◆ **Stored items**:

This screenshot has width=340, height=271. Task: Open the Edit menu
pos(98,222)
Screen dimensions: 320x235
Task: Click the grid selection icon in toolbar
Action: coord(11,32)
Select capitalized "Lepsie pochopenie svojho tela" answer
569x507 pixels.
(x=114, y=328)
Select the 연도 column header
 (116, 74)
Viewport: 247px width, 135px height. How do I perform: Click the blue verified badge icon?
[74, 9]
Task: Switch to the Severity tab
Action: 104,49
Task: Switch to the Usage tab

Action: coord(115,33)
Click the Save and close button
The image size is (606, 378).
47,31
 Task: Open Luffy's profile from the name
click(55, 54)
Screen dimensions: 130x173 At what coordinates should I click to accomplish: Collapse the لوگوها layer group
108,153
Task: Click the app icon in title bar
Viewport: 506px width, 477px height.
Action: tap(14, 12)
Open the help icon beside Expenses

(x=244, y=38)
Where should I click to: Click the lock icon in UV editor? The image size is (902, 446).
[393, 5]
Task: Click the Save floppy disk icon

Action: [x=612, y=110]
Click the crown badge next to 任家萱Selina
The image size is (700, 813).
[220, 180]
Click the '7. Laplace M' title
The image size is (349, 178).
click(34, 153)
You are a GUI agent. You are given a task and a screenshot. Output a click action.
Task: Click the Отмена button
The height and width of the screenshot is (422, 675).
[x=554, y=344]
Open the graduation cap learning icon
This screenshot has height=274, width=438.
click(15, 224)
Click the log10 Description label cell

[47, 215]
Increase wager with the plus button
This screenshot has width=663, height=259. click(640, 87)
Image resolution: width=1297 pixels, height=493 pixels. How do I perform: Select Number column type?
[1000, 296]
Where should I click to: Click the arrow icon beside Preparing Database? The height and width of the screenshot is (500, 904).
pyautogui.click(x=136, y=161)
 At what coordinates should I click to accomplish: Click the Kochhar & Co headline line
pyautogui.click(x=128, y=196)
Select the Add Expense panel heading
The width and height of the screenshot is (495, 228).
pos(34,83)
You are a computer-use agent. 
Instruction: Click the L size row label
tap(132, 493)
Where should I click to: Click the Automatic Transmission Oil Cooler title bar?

◆ **Task to carry out**: From the opening line of the data above, please print each line as written up to and including the line that contains "Click the Save and close button", and nothing more.

◆ **Result of the task**:
This screenshot has width=340, height=271. Task: Open the Edit menu
pos(98,222)
Screen dimensions: 320x235
Task: Click the grid selection icon in toolbar
Action: coord(11,32)
Select capitalized "Lepsie pochopenie svojho tela" answer
569x507 pixels.
(x=114, y=328)
Select the 연도 column header
 (116, 74)
Viewport: 247px width, 135px height. How do I perform: Click the blue verified badge icon?
[74, 9]
Task: Switch to the Severity tab
Action: 104,49
Task: Switch to the Usage tab

Action: coord(115,33)
Click the Save and close button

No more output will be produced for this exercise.